Looking at specifics, the oil and petrochemicals and coal industry sectors led by a wide margin, with gains of 18.27% and 17.64%, respectively. Utilities, building materials, and electrical equipment delivered impressive gains, rising 8.78%, 8.26%, and 6.02%, respectively. Consumer and financial real estate sectors led the declines: discretionary consumer retail fell 14.90%, and non-bank financials dropped 14.84%.

So, with the conflict between the US and Iran still unresolved, how will the A-share market unfold in the future—and how should investors position themselves?

“In the near term, the market is expected to return to above the 4000-point level. Once external shocks lessen, more proactive and capable domestic macro policies will gradually take effect, and the central bank will implement moderately accommodative monetary policy. This means the market will get back to its prior rhythm and continue to produce a slow bull/long bull market trend.” Yang Delong, Chief Economist at Qianhai Open-Source Fund, told the reporter from Jiemian News.

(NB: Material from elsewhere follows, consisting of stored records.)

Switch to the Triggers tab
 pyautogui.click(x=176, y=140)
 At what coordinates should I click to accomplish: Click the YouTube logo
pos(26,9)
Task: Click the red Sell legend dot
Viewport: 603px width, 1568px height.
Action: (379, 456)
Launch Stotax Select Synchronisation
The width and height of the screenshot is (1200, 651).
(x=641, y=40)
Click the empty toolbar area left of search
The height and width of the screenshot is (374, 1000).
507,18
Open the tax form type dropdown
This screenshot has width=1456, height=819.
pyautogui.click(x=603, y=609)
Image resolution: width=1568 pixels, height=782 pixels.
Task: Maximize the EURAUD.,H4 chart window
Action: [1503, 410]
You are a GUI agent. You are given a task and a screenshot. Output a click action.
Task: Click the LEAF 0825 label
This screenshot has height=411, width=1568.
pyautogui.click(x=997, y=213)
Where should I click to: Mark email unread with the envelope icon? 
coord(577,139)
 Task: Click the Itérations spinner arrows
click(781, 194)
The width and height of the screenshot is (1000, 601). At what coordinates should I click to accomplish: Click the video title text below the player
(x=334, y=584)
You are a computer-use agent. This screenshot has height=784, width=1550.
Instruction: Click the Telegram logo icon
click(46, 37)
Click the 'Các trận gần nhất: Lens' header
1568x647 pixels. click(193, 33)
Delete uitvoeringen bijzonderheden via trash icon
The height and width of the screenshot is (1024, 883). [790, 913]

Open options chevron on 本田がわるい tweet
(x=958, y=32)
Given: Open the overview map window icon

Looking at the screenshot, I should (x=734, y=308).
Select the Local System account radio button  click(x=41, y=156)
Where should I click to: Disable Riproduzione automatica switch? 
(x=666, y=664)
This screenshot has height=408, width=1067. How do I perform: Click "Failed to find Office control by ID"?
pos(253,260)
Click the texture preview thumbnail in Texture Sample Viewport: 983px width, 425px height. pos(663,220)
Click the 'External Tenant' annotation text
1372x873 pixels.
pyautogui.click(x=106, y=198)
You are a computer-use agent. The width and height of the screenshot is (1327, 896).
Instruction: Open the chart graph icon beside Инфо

He said that the current market is still in the mid-stage of a bull market, with the price-to-earnings ratio of the CSI 300 only around 14 times, which is below the historical average valuation. In terms of both time and space, this round of slow bull/long bull market is still in the first half. Everyone should maintain confidence and patience, and actively follow some high-quality stocks or high-quality funds that have been mistreated by the market, in order to seize the next opportunity for the market to push higher.

On specific investment directions, he recommended that this year adopt a “new dumbbell strategy”: one end of the “dumbbell” is tech-leading stocks representing technology innovation, especially those highlighted in the “15th Five-Year Plan” key points, such as robotics, chip semiconductors, computing-power algorithms, commercial aerospace, solid-state batteries, controllable nuclear fusion, and more; the other end of the “dumbbell” is traditional blue-chip stocks with heavy assets and low volatility—namely “HALO assets,” such as power grid equipment, non-ferrous metals, coal, oil and gas, and other resources and energy fields—these remain key directions for market focus.

Kuang Zheng, Chief Investment Director for private banking and wealth management China at HSBC, told the reporter from Jiemian News that China is in a leading position in artificial intelligence competition, and the outline of the “15th Five-Year Plan” places even more emphasis on the idea that innovation is an important driving force for high-quality development. He is bullish on Chinese stocks and, through the “barbell strategy,” focuses on innovation-leading companies and high-quality, high-yield stocks. On the one hand, this is intended to capture China’s opportunities for structural growth; on the other hand, it can provide support for an investment portfolio through stable dividend income.